Come si legge su Repubblica, infatti, queste compagnie sfruttano le reti costruite dalle società di telecomunicazioni (Tim, Vodafone, Wind e 3) e usano i numeri telefonici assegnati ai clienti senza pagare nulla. Ma ora Agcom si pronuncia con l’indagine sui “Servizi di comunicazione elettronica” di Antonio Preto, prevedendo un pagamento «equo, proporzionato, non discriminatorio» da parte delle applicazioni di messaggistica alle società di telecomunicazioni.

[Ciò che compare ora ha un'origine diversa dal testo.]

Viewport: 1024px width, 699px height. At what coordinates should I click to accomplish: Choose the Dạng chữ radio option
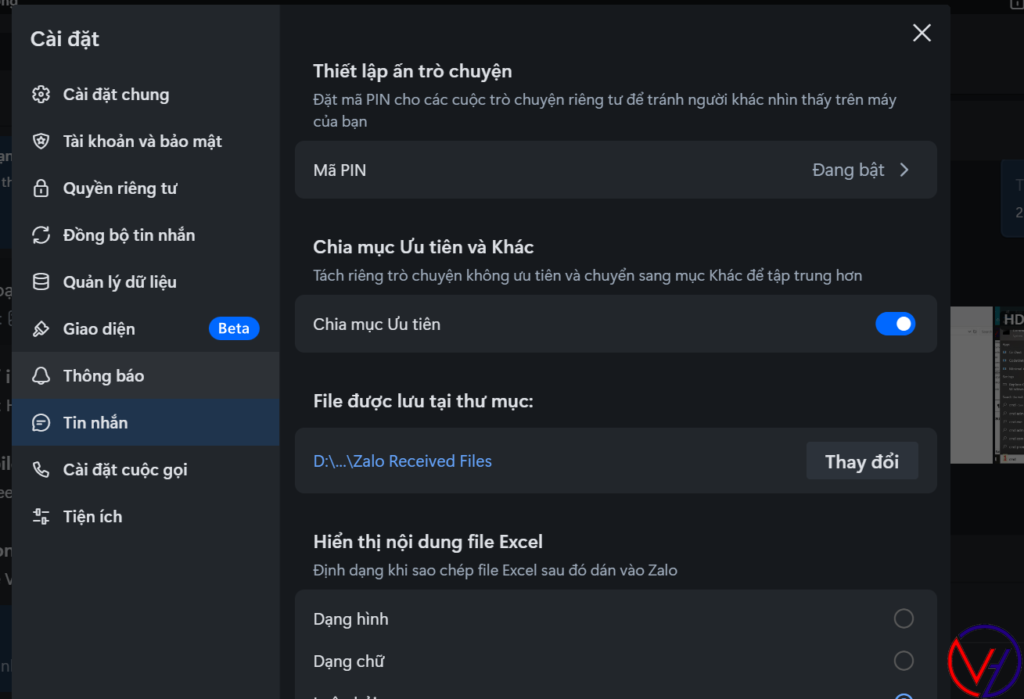click(x=904, y=661)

Il rischio è che queste ultime approfittino fin troppo del loro diritto di battere cassa, rendendo poco attraente la permamenza delle app estere (praticamente tutte) nel mercato italiano. Per questo, riporta Repubblica, «il Garante pensa di permettere loro l’accesso al borsellino del cliente (in cambio di nuovi servizi a valore aggiunto). In altre parole, le app potranno attingere al credito telefonico degli italiani».

D’altra parte queste app non sono soggette alla normativa sulla privacy italiana e per rimanere gratuite vendono informazioni degli utenti ad altre società che le utilizzano a scopo promozionale. La soluzione di Agcom consiste nel dotare Whatsapp e le altre applicazioni di un “titolo abilitativo” qui in Italia, una sorta di «lasciapassare che imporrebbe di piegarsi alla nostra legislazione sulla riservatezza».

Nel frattempo gli utenti dovrebbero iniziare a leggere le condizioni di utilizzo prima di scaricare a nastro tutte le app degli store.